Rezension zu Pia Lüddeckes Roman: In Dreams

Mysteriöse Dinge ereignen sich im Dunstkreis der Ruhr-Universität. Menschen verschwinden. Bei Nacht werden dämonische Tiere mit glühenden Augen gesichtet. Eine zwielichtige Firma wirbt für ein ominöses Wellnessprogramm. Und ständig diese Stromausfälle…
Die junge Literaturstudentin Indra und der neurotische Psychologie-Doktorand Arno Löwenherz widmen sich der Erforschung luzider Träume, als sich ihr beschauliches Leben in einen Alptraum verwandelt. Unversehens wird Indra in die unheimlichen Vorgänge rund um das angebliche Wellnessinstitut verwickelt. Doch wer zieht die Strippen? Die Frage quält nicht nur ihren Freund und Mentor, der ohnehin hinter allem eine Verschwörung wittert. Sollte er damit Recht behalten?

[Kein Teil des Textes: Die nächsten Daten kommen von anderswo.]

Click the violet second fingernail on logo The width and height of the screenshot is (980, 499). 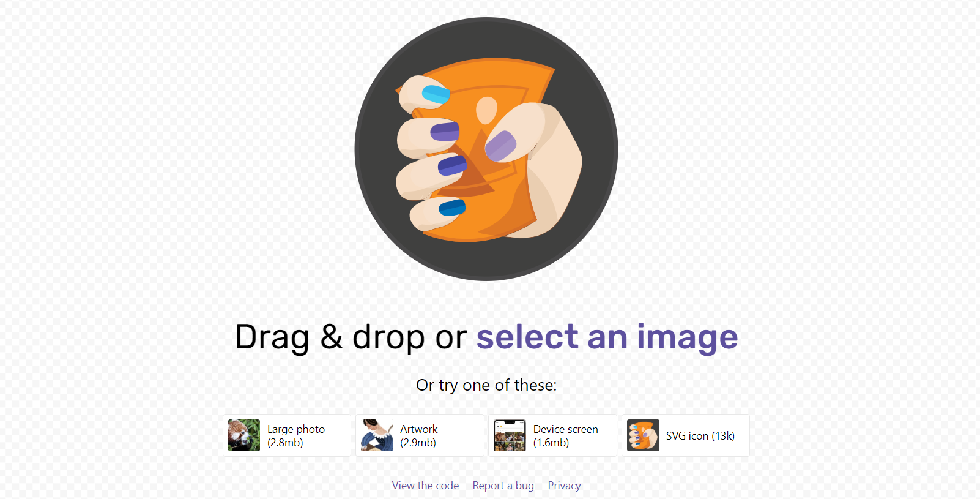[x=445, y=131]
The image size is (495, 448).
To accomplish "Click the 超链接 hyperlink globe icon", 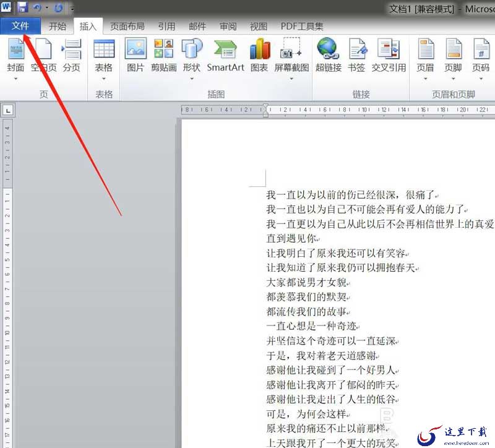I will click(329, 49).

Die Autorin PIA LÜDDECKE kam in einer dunklen Gewitternacht im finstersten Winkel des Ruhrgebiets zur Welt. Die Faszination für das Fantastische und den morbiden Grusel begleitet sie seit ihrer Kindheit. Sie studierte Germanistik und Angliistik an der Ruhr-Universität Bochum und arbeitet hauptberuflich als Journalistin. IN DREAMS ist ihr dritter Roman.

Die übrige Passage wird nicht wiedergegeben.